Procrastadabbler

Ruminations about life, teaching, literacy, research, and anything else I can think of when I am procrastinating

Trying to do too much results in too little done

April 25th, 2009 · No Comments
1




I’m contemplating my research agenda and my summer teaching load. I’ve come to the realization that trying to do too much results in too little being done.

For instance, I am reworking the summer course. It used to be taught by a different person, who did a fine job, but the readings didn’t work for me when I taught it this spring. So, I’m revisiting it. He often said, the problem with the course is that there is so much that could be done with it. And I see that point. For every text I put into the course, something else cannot be there. Right now, I have an abundance of texts that I’d like to use in the course, so now I have to sort through and make really hard decisions. One of the things my colleague had the students do was read a book of poetry. It’s a beautiful collection. I’ve been reading it slowly over the past few months. Just a few poems a day. I’ve come to the realization that is how poems should be read. He had assigned the whole book to be read in one week. I’ve done that in the past as a student and as an instructor. The poems lose their sweetness and poignancy when approached that way, as a task. Therefore, I’m contemplating how to share those poems without turning it into a task. I’m considering Billy Collins’ approach of a poem a day, even though we meet only once a week. But I’m considering posting one of my favorite poems from the collection for the students to consider as class begins. But not to analyze. Just to savor and to set the tone for the class – one of quiet contemplation.

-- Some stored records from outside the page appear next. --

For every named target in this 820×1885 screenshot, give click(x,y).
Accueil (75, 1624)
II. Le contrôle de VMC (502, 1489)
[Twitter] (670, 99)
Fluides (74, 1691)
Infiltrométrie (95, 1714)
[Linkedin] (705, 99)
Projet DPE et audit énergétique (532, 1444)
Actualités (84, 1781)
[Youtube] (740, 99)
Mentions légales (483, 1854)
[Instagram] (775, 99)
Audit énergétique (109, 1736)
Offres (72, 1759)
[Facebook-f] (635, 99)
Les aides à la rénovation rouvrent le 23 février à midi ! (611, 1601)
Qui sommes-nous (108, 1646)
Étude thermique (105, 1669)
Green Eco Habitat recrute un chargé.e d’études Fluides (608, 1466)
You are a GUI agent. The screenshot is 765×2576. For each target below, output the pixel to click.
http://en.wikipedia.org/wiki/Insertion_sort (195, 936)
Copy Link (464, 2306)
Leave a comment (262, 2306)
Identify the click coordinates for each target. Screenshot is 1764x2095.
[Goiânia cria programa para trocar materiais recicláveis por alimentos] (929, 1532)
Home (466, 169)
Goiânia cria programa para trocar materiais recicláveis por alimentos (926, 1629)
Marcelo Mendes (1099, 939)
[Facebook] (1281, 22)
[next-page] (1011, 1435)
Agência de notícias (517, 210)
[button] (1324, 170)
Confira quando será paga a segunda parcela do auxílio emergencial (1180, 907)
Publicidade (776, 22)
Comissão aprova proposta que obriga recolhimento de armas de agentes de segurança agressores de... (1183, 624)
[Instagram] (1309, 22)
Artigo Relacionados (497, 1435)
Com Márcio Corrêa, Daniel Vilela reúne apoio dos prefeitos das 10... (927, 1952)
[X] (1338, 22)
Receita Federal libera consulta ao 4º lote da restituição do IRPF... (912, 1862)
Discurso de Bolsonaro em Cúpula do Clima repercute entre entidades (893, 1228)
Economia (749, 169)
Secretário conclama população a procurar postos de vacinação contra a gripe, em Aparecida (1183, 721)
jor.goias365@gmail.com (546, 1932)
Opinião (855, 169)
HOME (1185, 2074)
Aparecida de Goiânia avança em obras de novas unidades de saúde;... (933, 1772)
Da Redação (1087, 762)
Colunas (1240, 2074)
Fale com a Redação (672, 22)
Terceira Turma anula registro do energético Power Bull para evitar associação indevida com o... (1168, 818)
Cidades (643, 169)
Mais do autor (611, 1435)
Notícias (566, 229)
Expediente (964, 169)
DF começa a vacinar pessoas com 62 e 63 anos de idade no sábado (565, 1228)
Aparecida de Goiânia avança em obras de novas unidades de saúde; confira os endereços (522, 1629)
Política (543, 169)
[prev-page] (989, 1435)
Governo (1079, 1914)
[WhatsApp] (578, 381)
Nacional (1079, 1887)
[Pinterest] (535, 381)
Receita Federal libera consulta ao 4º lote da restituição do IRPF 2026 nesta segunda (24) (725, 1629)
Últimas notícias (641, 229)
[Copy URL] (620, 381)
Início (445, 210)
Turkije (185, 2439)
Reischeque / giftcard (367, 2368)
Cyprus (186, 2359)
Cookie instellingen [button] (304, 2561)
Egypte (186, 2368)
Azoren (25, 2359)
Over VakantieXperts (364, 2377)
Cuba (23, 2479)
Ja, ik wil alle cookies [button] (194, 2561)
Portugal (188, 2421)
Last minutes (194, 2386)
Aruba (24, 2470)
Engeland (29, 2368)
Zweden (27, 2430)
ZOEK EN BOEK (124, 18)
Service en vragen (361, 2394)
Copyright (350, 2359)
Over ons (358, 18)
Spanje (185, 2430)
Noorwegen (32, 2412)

Our world is too noisy – with literal noise such as the engine my neighbor is busy revving or the noise of ideas.

In terms of my research, I have a book and four articles I want to write. They are, of course, all related, but they are all different as well. So my task is to determine how I’m going to do them all, or whether I should. But I want to. My task is to quiet my brain enough to focus on one particular writing task at a time and make it meaningful. The magic is not in the quantity but in the quality. I am not a high quantity writer, but I think those publications I do have are quality. One powerful piece can make more of a difference than multiple pieces of fluff. But at the same time, a collection of smaller works build to something significant (like the collection of poems).

I also have data to finish collecting. I’m anxious to be done with that. I want to dig into the data and make sense of it. The past year my data analysis has been poorly lacking. It’s time to get serious.

So I’m back to my original conundrum – so much to do and so little time.